Repurposing drugs already on the market and modifying existing pharmacologic structures could yield therapeutic interventions capable of meeting pressing needs for neurological disease. Among drugs already on the market, thalidomide has shown great success despite its controversial history, yielding several analogs that have been approved for the treatment of diseases ranging from multiple myeloma to arthritis. Recent clinical studies of thalidomide have demonstrated that its preclinical promise in animal models of neurodegeneration does not translate to human disease consequent to dose-limiting adverse actions. Translational studies of second, third and fourth generation drugs have yet to be undertaken, and there is recent promising preclinical data on pomalidomide that, if cross-validated, may be supportive of human trials. Small, open label clinical trials of the anti-TNF-α antibody strategy involving perispinal injection suggest that targeting TNF-α is a reasonable approach to potentially treat a range of neurodegenerative disorders. Recent medicinal chemistry studies on the backbone of the classical glutarimide and phthalimide moieties that are common to thalidomide, lenalidomide, and pomalidomide indicate that we can separate pharmacological actions from one another. By altering the chemical structure of thalidomide and its analogs, we may be able to increase potency and bioavailability of IMiDs, and reduce their adverse action, possibly expanding their use to target neuroinflammation to ameliorate symptoms of neurological disease and even slow their progression.

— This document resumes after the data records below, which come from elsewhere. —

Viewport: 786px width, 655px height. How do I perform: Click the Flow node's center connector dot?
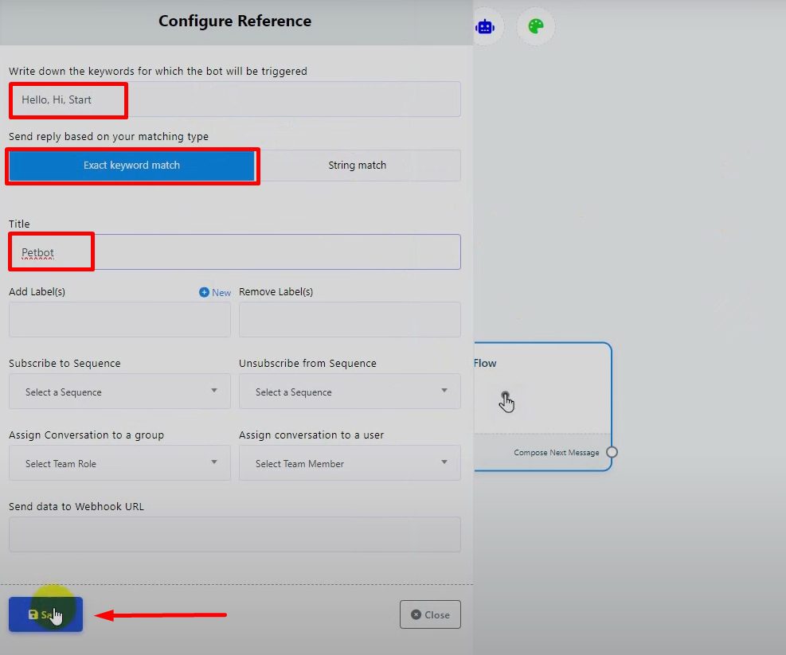point(505,396)
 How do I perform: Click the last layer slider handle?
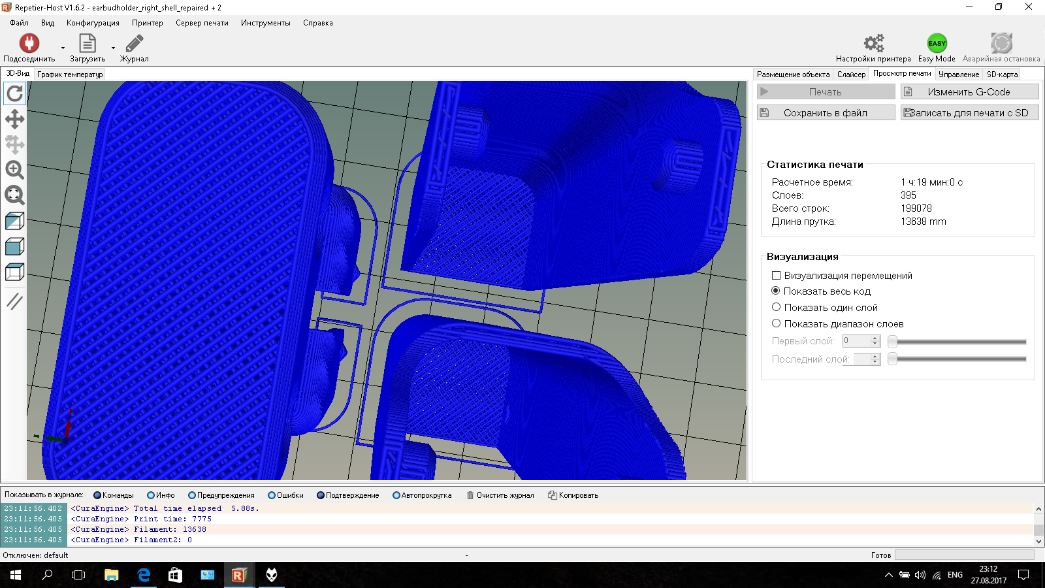[x=892, y=359]
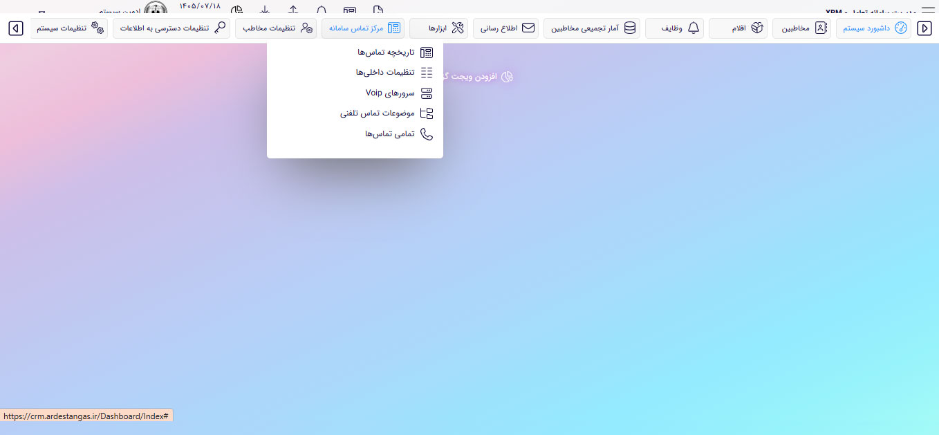Open داشبورد سیستم tab
939x435 pixels.
[873, 28]
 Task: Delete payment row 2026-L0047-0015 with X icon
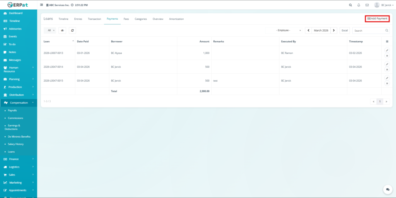(387, 84)
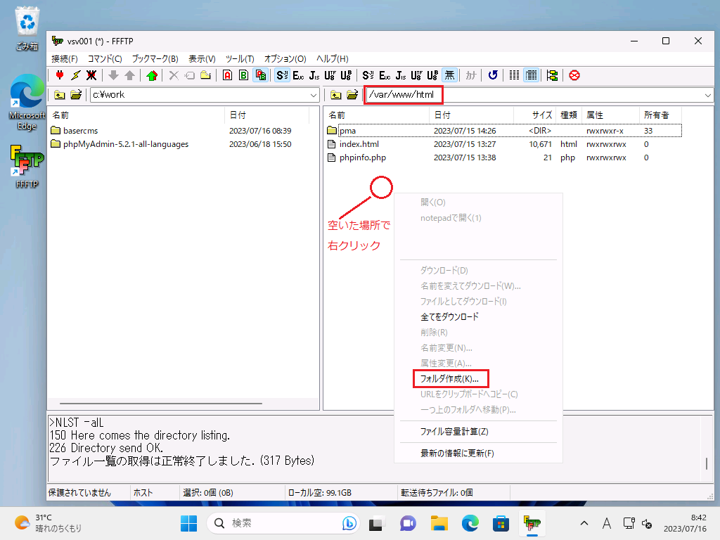
Task: Toggle Binary transfer mode (B) button
Action: click(243, 75)
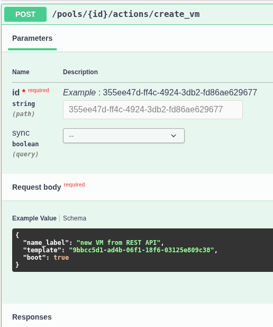Screen dimensions: 273x327
Task: Select the Parameters tab
Action: pos(32,38)
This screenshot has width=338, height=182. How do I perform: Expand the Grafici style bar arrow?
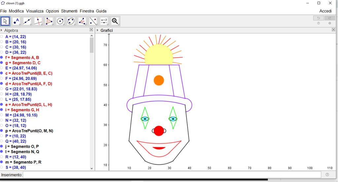(98, 30)
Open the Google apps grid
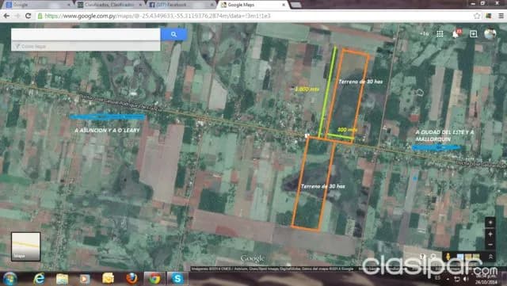The width and height of the screenshot is (507, 286). [x=440, y=33]
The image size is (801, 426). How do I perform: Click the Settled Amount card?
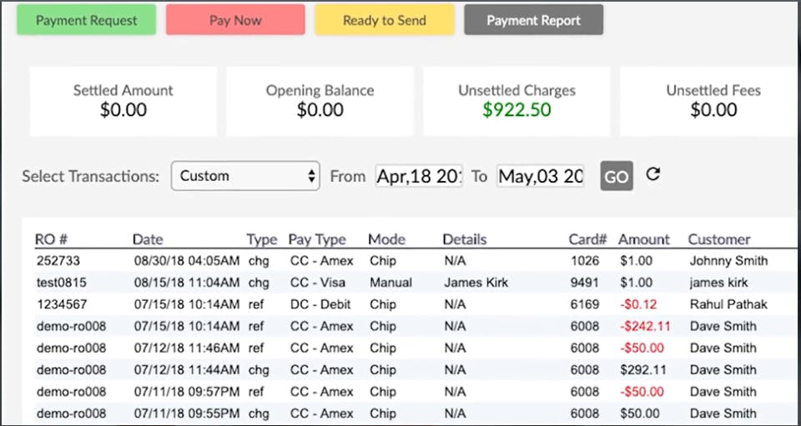(123, 100)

Preclinical studies on TNF-α inhibition using thalidomide and IMiDs in models of diseases such as ALS, PD, AD, and TBI have shown promise, indicating the potential for the advancement of select members of this drug class from the bench to clinical trials and eventually, to the bedside of patients of neurological disease in need of treatment.

Author Contributions

YJ wrote the manuscript and designed the figures. NG provided input and revised the manuscript. DT and MS provided input and direction in structuring of the manuscript. MS provided the chemical structures of the IMiDs.

Conflict of Interest

NG and DT are named inventors on patents covering novel thalidomide analogs and have assigned all their rights to the National Institute on Aging, NIH. The remaining authors declare that the research was conducted in the absence of any commercial or financial relationships that could be construed as a potential conflict of interest.